* _Task prompt_
Line by line, please look for the word "agent" in the following records, then copy each line you find it in.

* _Material to process_
■ ■ ■ ■ ■ ■ ■
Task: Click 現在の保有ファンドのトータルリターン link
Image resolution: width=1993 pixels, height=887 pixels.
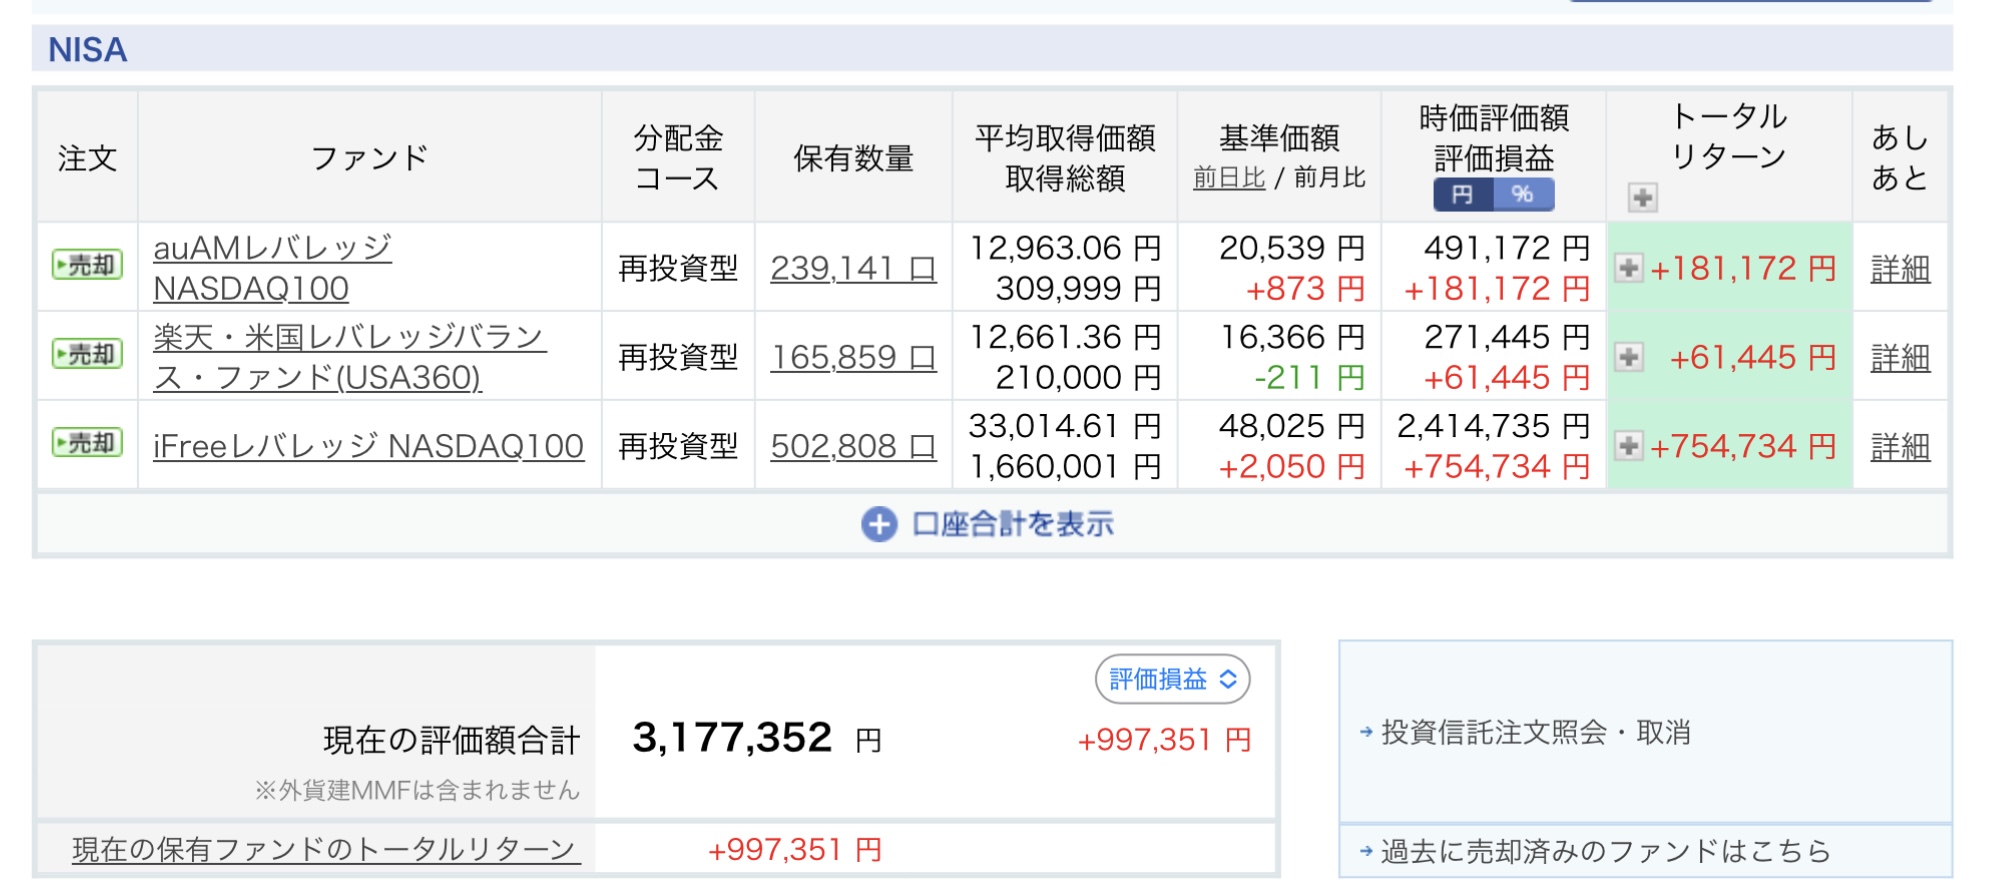Action: 324,850
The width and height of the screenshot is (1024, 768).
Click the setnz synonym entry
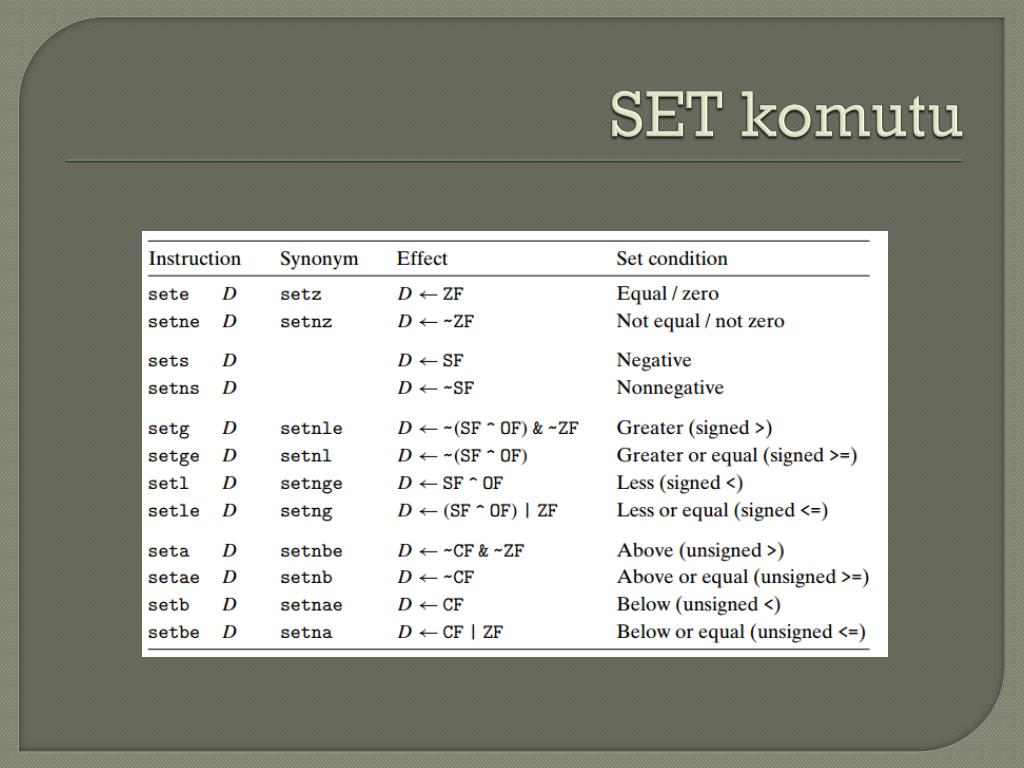point(306,322)
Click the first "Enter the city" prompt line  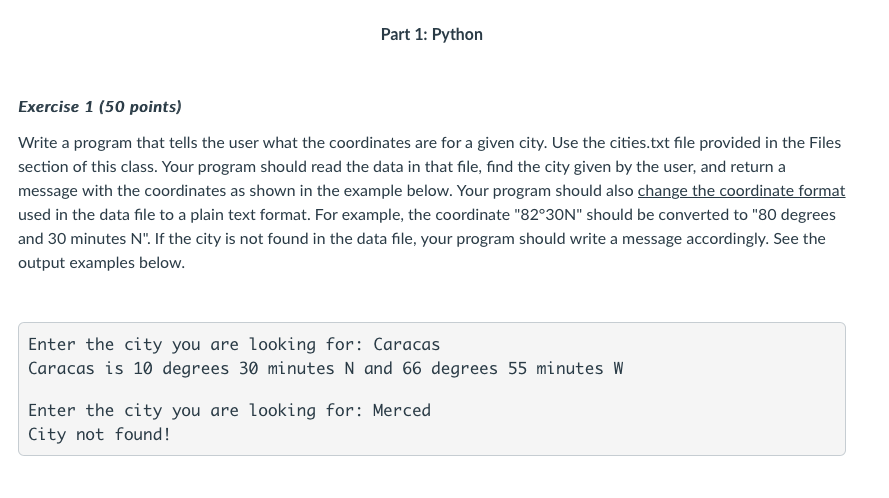point(234,344)
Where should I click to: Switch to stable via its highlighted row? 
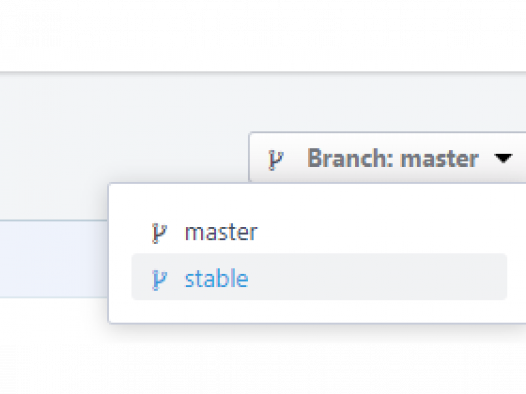point(319,277)
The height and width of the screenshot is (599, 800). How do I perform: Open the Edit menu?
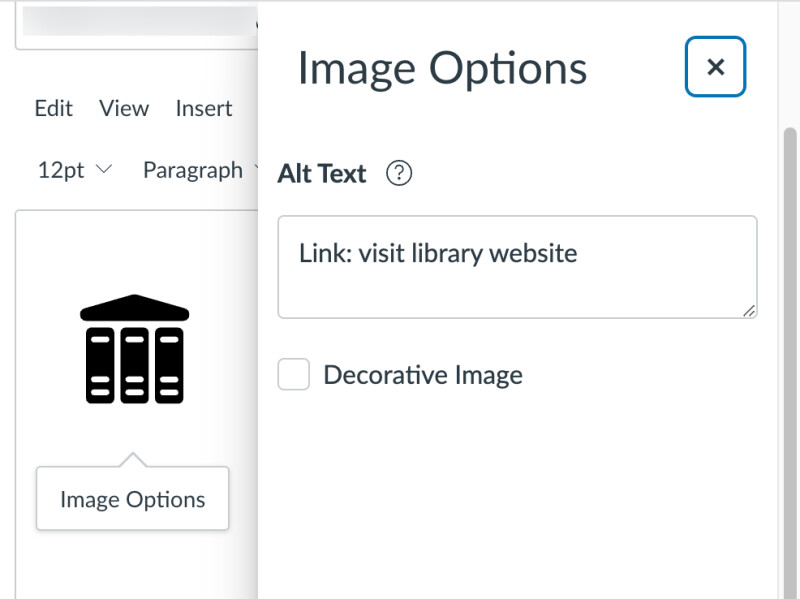[53, 108]
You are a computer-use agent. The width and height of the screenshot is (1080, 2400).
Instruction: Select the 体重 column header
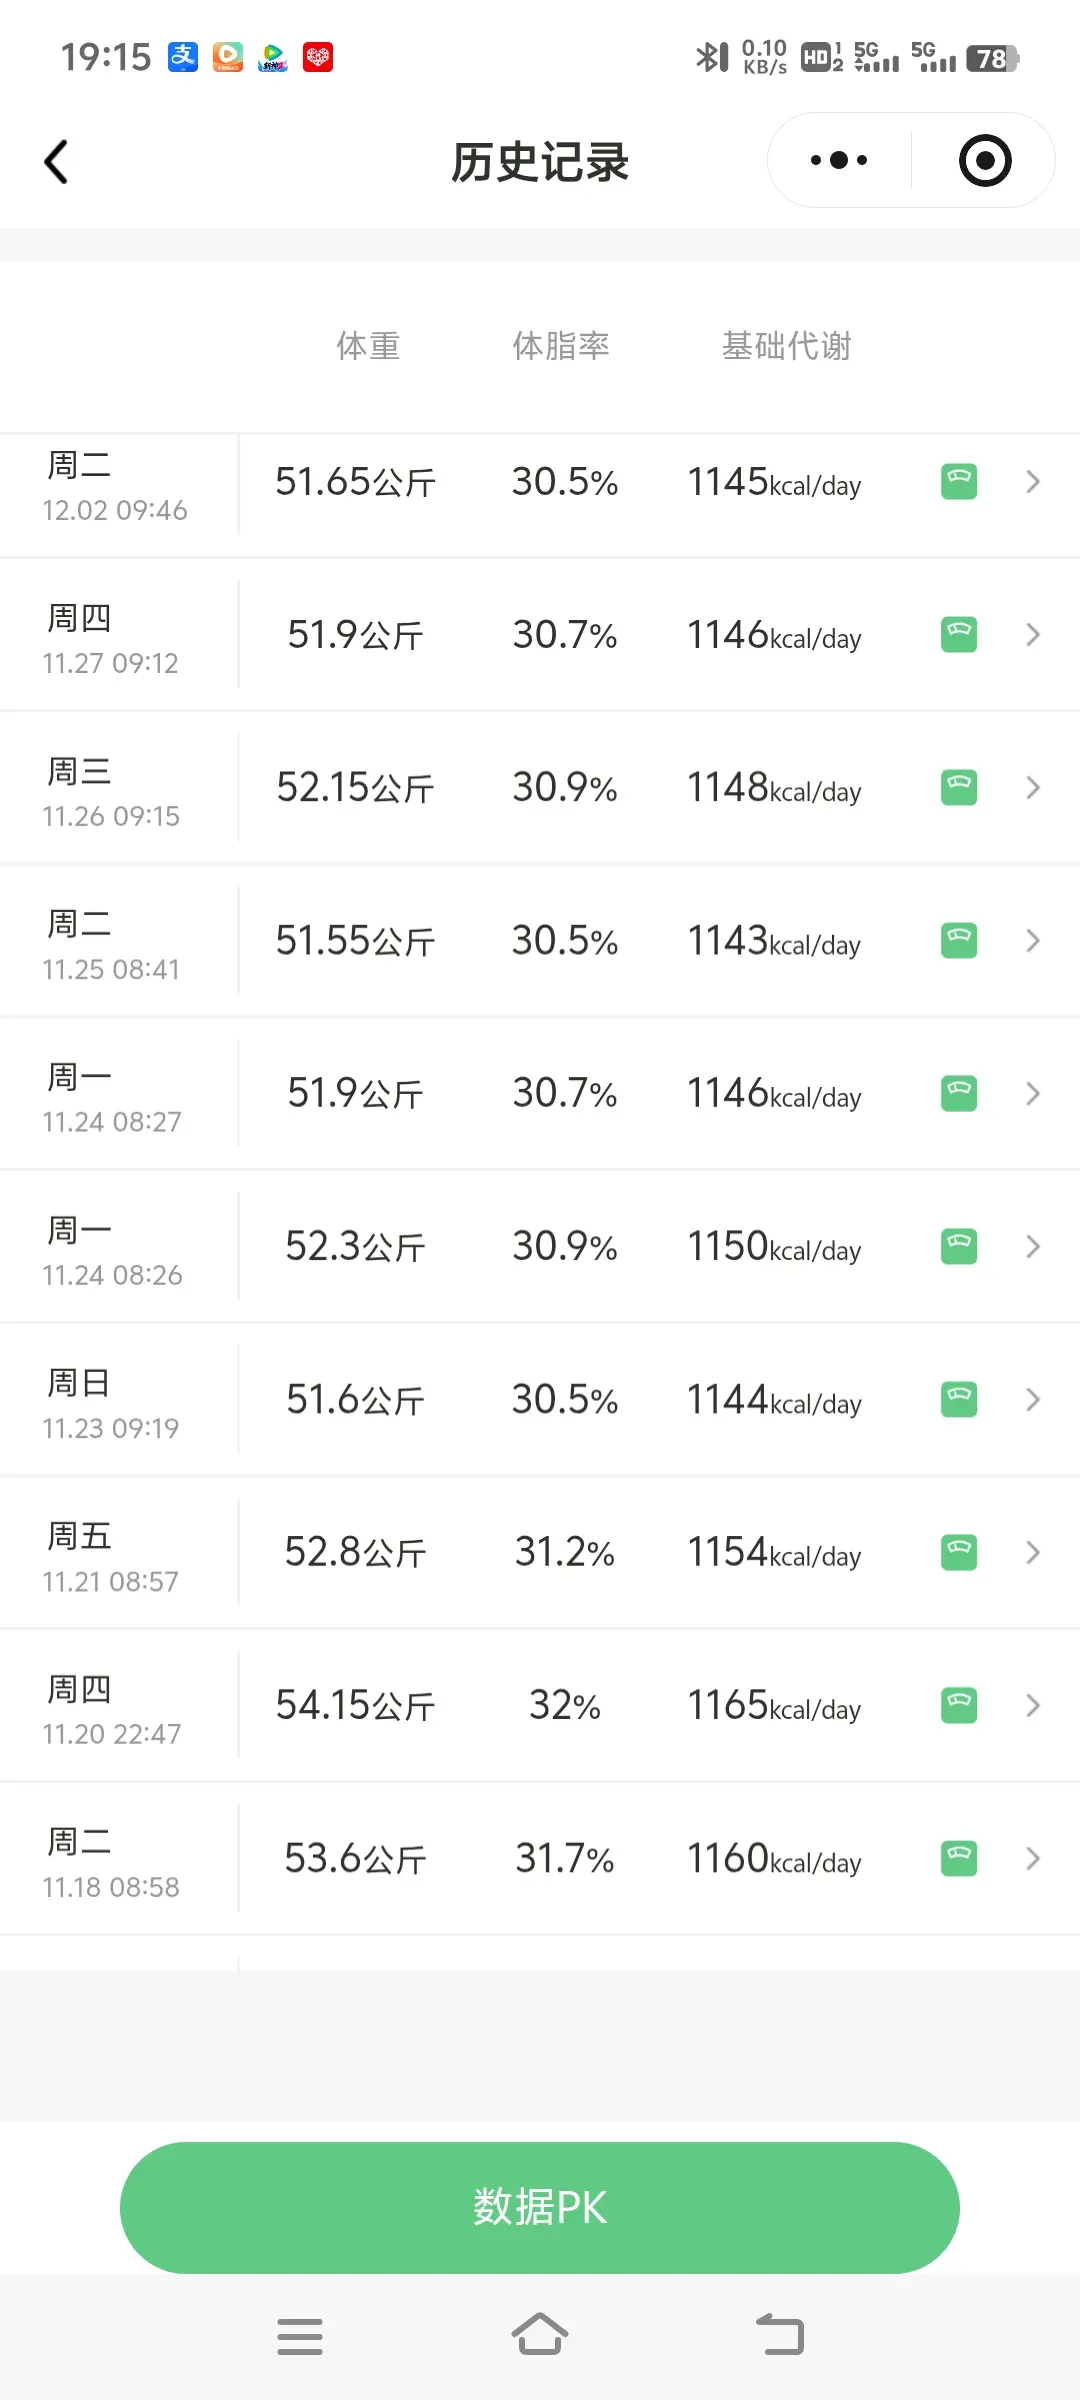[368, 346]
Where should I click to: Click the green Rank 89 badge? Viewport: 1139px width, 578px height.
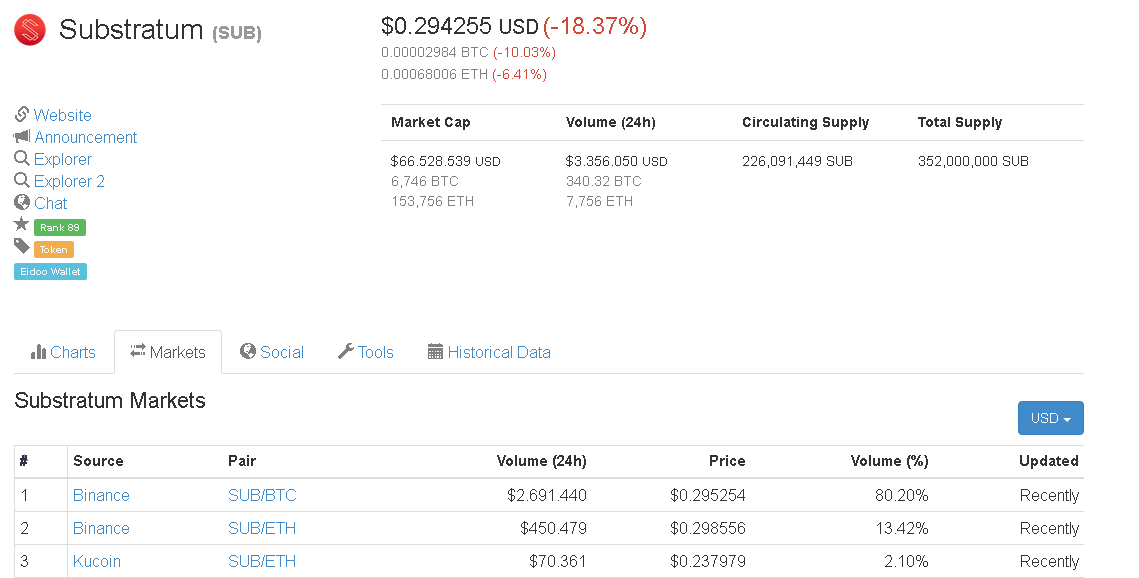point(60,227)
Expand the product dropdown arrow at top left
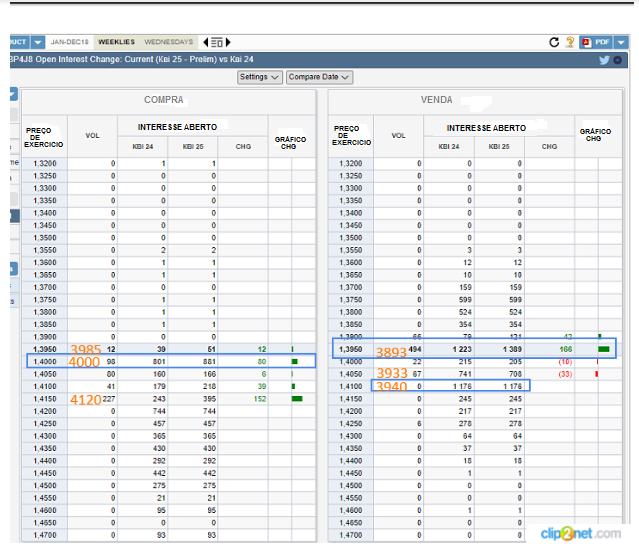 point(37,42)
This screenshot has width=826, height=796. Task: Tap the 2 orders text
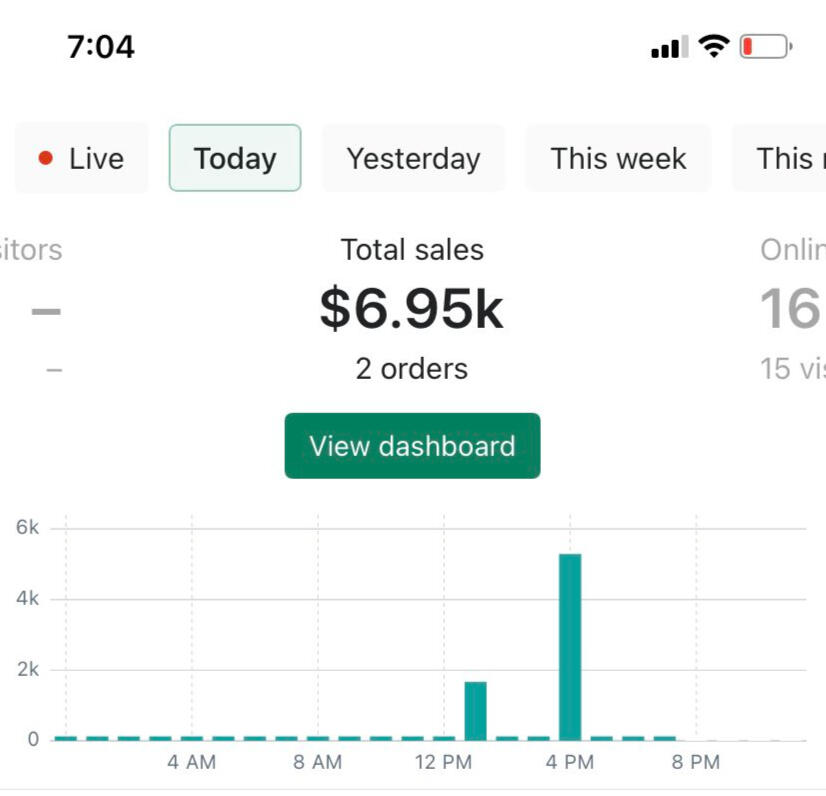(412, 369)
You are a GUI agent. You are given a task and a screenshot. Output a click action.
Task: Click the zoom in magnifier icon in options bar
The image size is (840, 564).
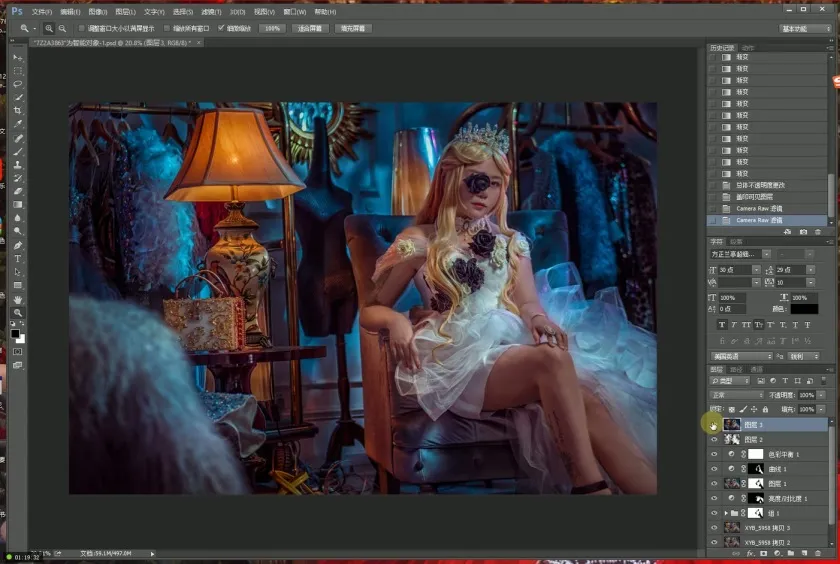(x=48, y=29)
■ ■ ■ ■ ■ ■ ■
* _Exercise result_
You are a computer-use agent. The width and height of the screenshot is (1080, 2400).
You are a GUI agent. You are given a task and a screenshot. Output a click action.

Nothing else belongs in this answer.